Two scenes in particular. Wayne in left foreground, leaning against a wall as he watches Dallas walk away from him down a corridor. Observe his body language. The way he looks after her and then straightens up and follows her. And later, look at Ford's lighting and composition as Dallas, in foreground in the moonlight next to a fence, stands alone and the Ringo Kid, in background, the smoke from his cigarillo back-lighted as a backdrop, approaches her.
That was a studio shot. But much of the movie is shot on location in Ford's beloved Monument Valley, its prehistoric rock pillars framing the smallness of men. Ford returned again and again to the valley, where his casts and crews lived in tents and were fed from a chuck wagon; he valued the distance from meddling studio executives. He was a dictator, and in that vastness his word was law.
The film's attitudes toward Native Americans are unenlightened. The Apaches are seen simply as murderous savages; there is no suggestion the white men have invaded their land. Ford shared that simple view with countless other makers of Westerns, and if it was crude in 1939 it was even more so as late as "The Searchers" (1956), the greatest Ford/Wayne collaboration. Only in his final film, "Cheyenne Autumn" (1964) did he come around to more humane ideas.

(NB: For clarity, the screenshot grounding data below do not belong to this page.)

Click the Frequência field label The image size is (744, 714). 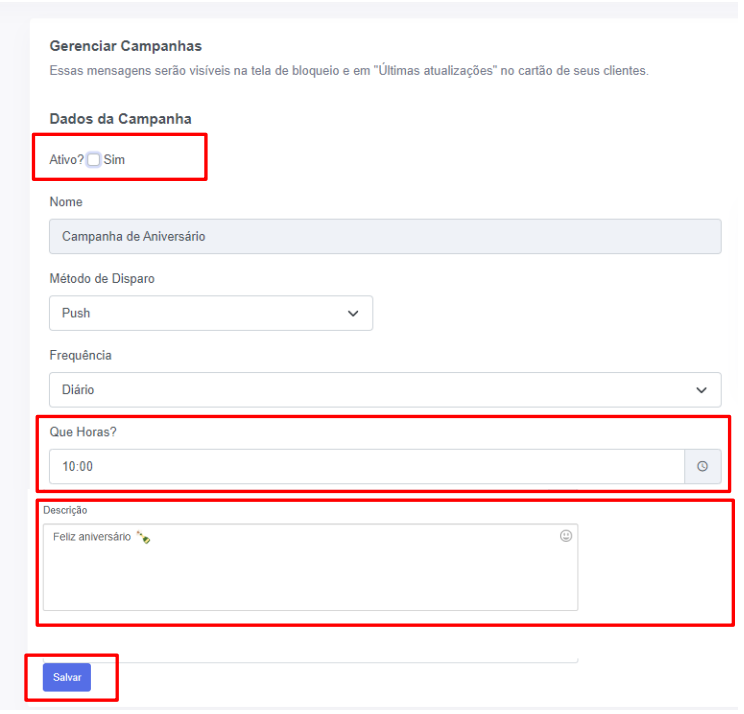coord(80,355)
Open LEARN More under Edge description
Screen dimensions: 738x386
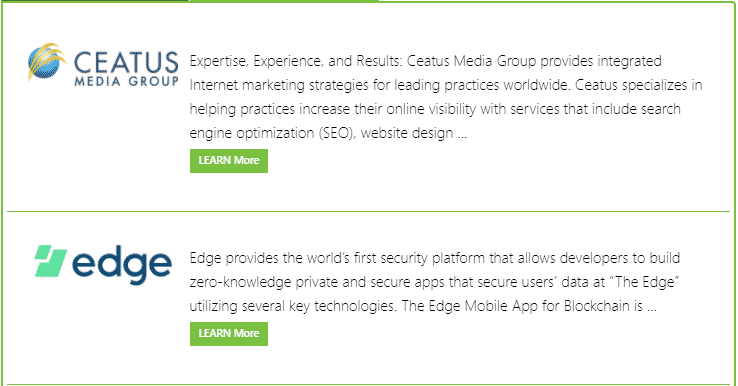(229, 334)
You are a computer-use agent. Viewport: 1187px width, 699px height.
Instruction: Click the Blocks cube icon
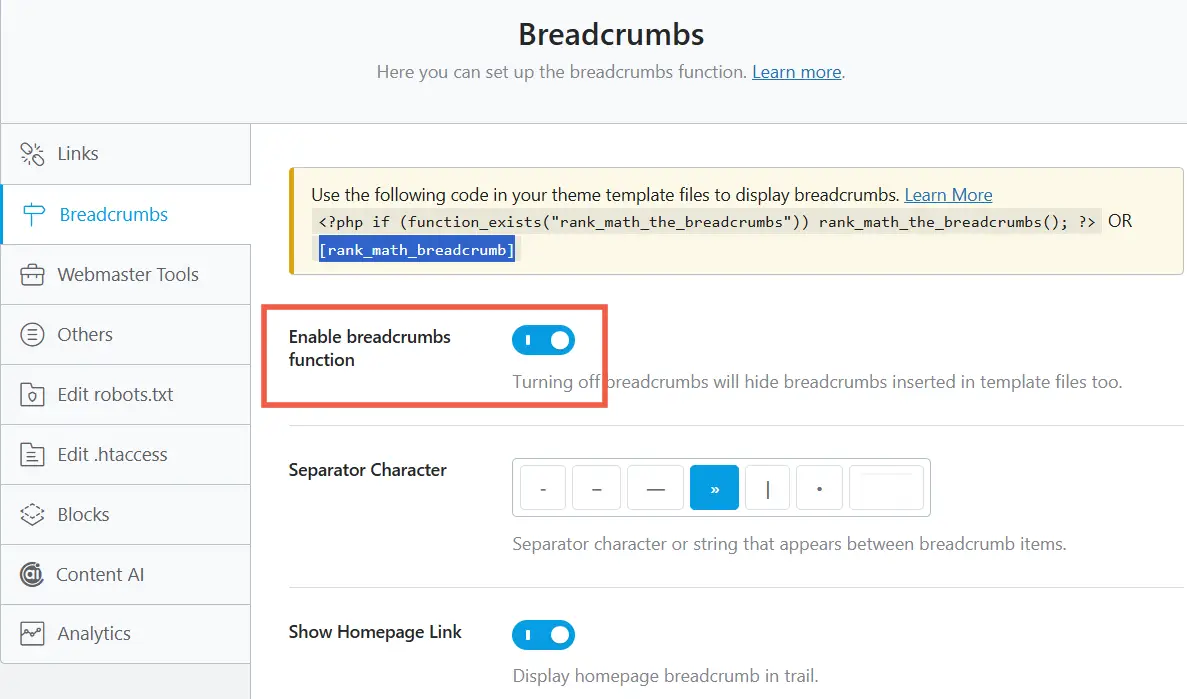pyautogui.click(x=33, y=515)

Perhaps because of his long association with Wayne, Ford is often seen as a conservative. In fact he was an outspoken liberal, the standard bearer against Cecil B. DeMille's attempt to force a loyalty oath upon the Directors' Guild during the McCarthy witch-hunt. Ford was not a racist, nor was Wayne, but they made films that were sadly unenlightened. Within "Stagecoach," however, beats a humanitarian heart: None of the occupants of the coach is taken for granted or dismissed casually. They are all given full weight in their mutual dependence. This is a very civilized Western.
A restored print of "Stagecoach" has been released on Blu-ray in the Criterion Collection. Also in my Great Movies series: Ford's "The Grapes of Wrath" and "The Searchers," and Wayne's "Red River" and "Rio Bravo."